According to the Nihon Shoki, the second-oldest book of Japanese history, around 2,000 years ago Princess Yamato-hime was ordered by her father, Emperor Suinin, to find a new, permanent shrine for the most important deity in the land, the great sun goddess Amaterasu Omikami. The princess, taking her task to heart, wandered the land for 20 years in search of a suitable home for the great goddess. Once she arrived in Ise, however, the goddess spoke to her and expressed a desire to establish her earthly abode in this bountiful area in between the mountains and the sea.
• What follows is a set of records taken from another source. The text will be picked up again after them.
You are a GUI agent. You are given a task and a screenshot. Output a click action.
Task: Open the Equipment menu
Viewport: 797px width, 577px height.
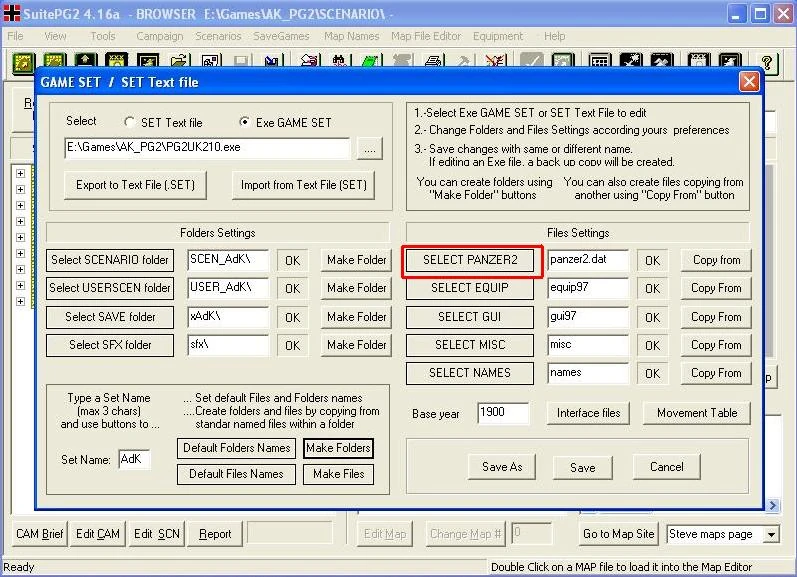pos(498,36)
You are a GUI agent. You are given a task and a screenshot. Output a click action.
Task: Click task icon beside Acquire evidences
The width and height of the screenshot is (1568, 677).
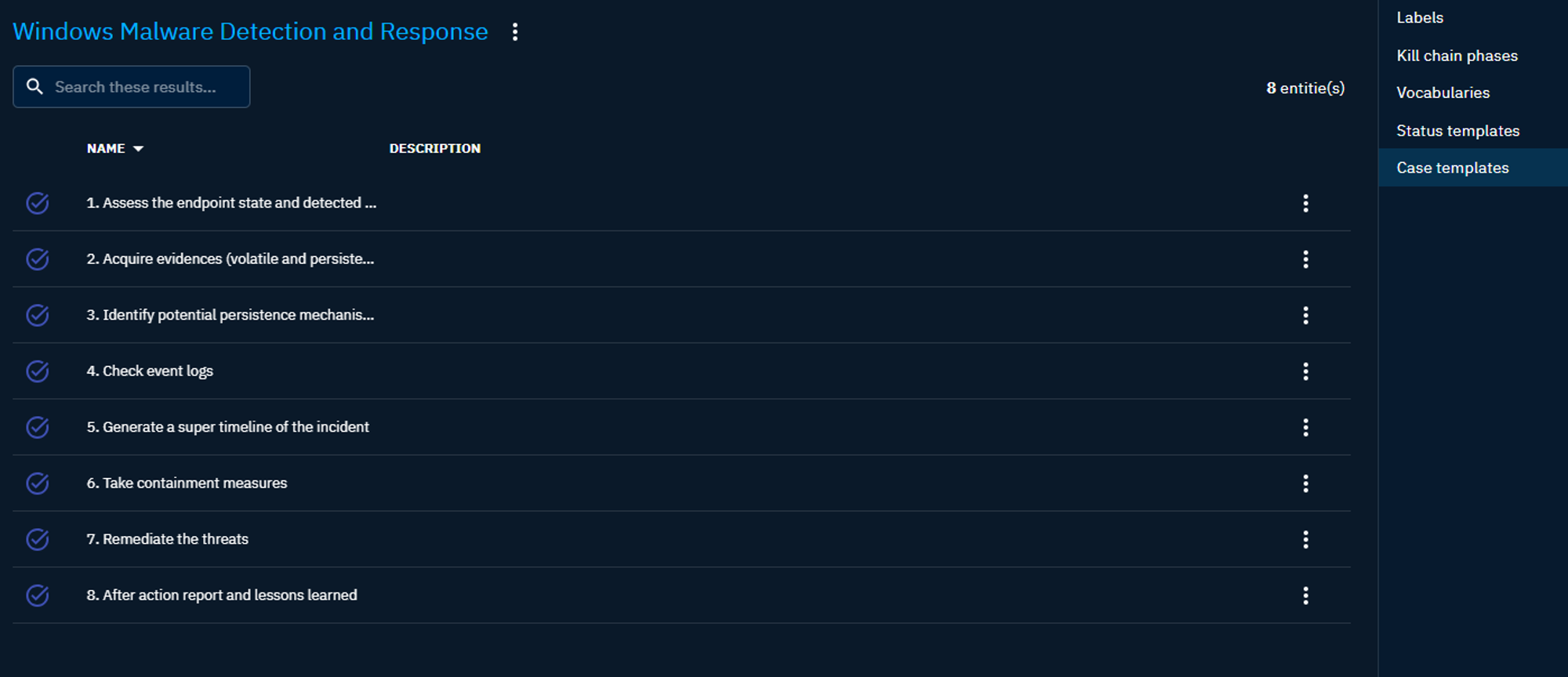pos(38,259)
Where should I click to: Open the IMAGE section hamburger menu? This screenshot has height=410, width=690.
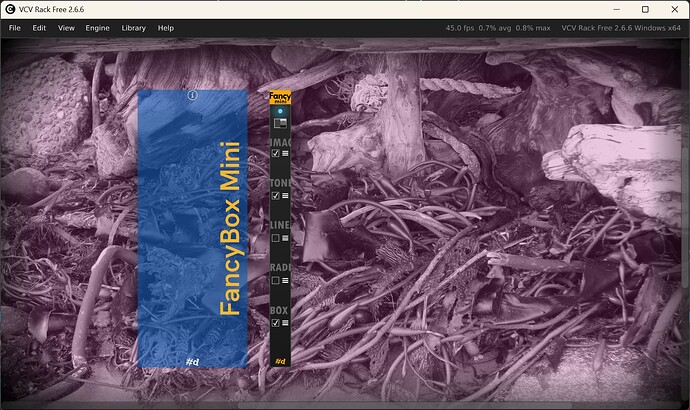285,153
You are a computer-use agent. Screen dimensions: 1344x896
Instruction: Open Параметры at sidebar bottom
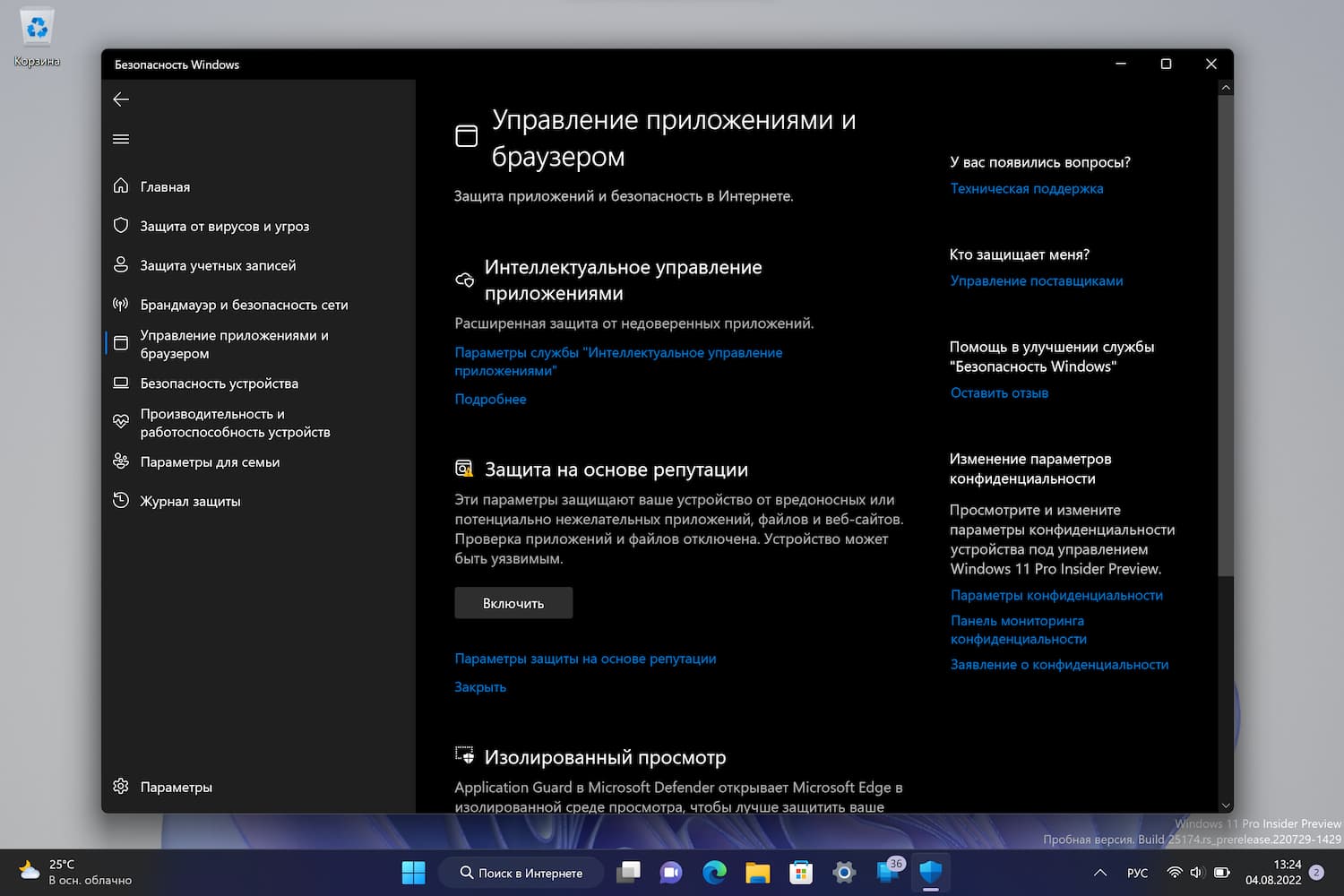point(176,787)
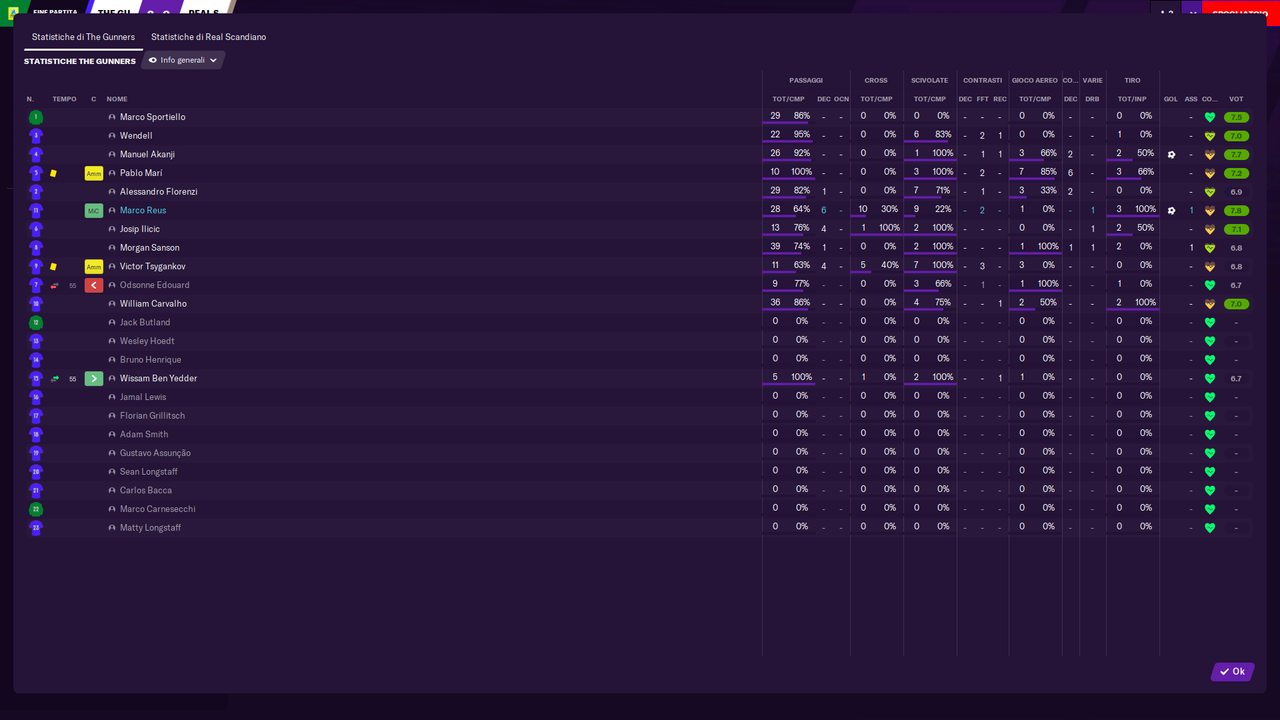Click the purple pass-completion bar under William Carvalho
1280x720 pixels.
coord(784,309)
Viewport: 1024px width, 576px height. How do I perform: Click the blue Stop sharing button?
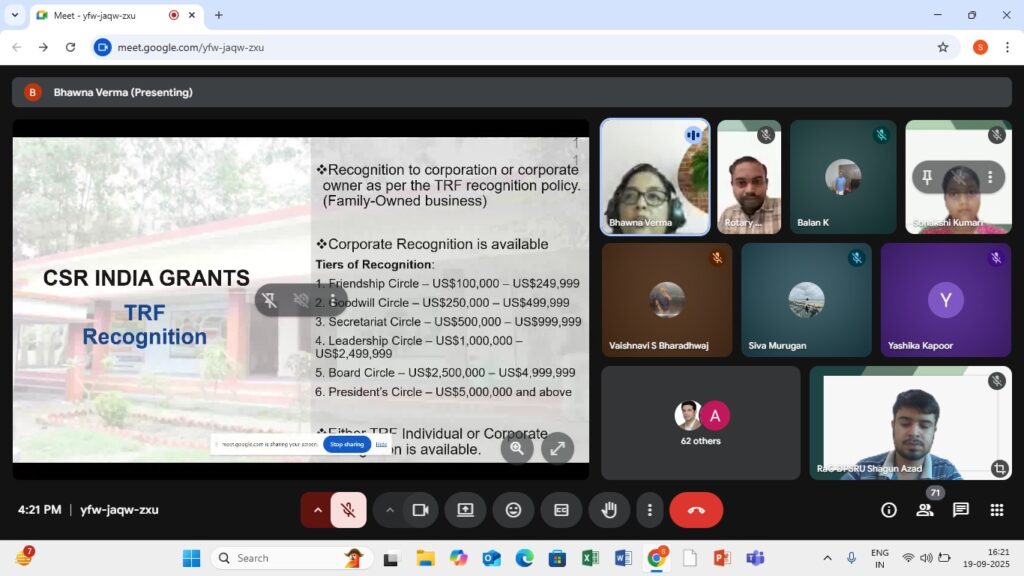[x=347, y=444]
Ever since then, Ise Jingu shrine has been the home of Amaterasu Omikami, making it one of the most sacred places in Japan. The sun goddess resides in the Naiku, Inner Shrine — the most sacred shrine in Japan. Additionally, there's also the Geku or Outer Shrine where Toyouke, the goddess of food and the harvest is enshrined. Today, the region on the eastern coast of the Shima Peninsula in Mie Prefecture is commonly called Ise-Shima, home to the historic town of Ise and the spectacular natural beauty of Ise-Shima National Park.

The most striking feature of this region with its mild, warm climate and fertile soil is its coastline. Called a ria coast, its many bays and small islands make the marine life very diverse and abundant, and harvesting its bounties has been a way of life here for thousands of years. This is the area where ama, or female divers, who can stay under water for long periods, originate. While ama are best known as pearl divers, they also dive for other treasures of the sea. One of these is the Ise-ebi (always called by that name regardless of where they're caught) or Japanese spiny lobster. The Ise-ebi's long antennae were traditionally regarded as signs of longevity, making them a must as centerpieces on the most festive occasions such as the New Year's holidays. Fed by the nutrient-rich Kuroshio Current which flows from south to north along the Shima coast, the Ise-ebi caught here are especially prized for their sweet, firm meat that is enjoyed as sashimi, grilled, or simmered in dashi stock.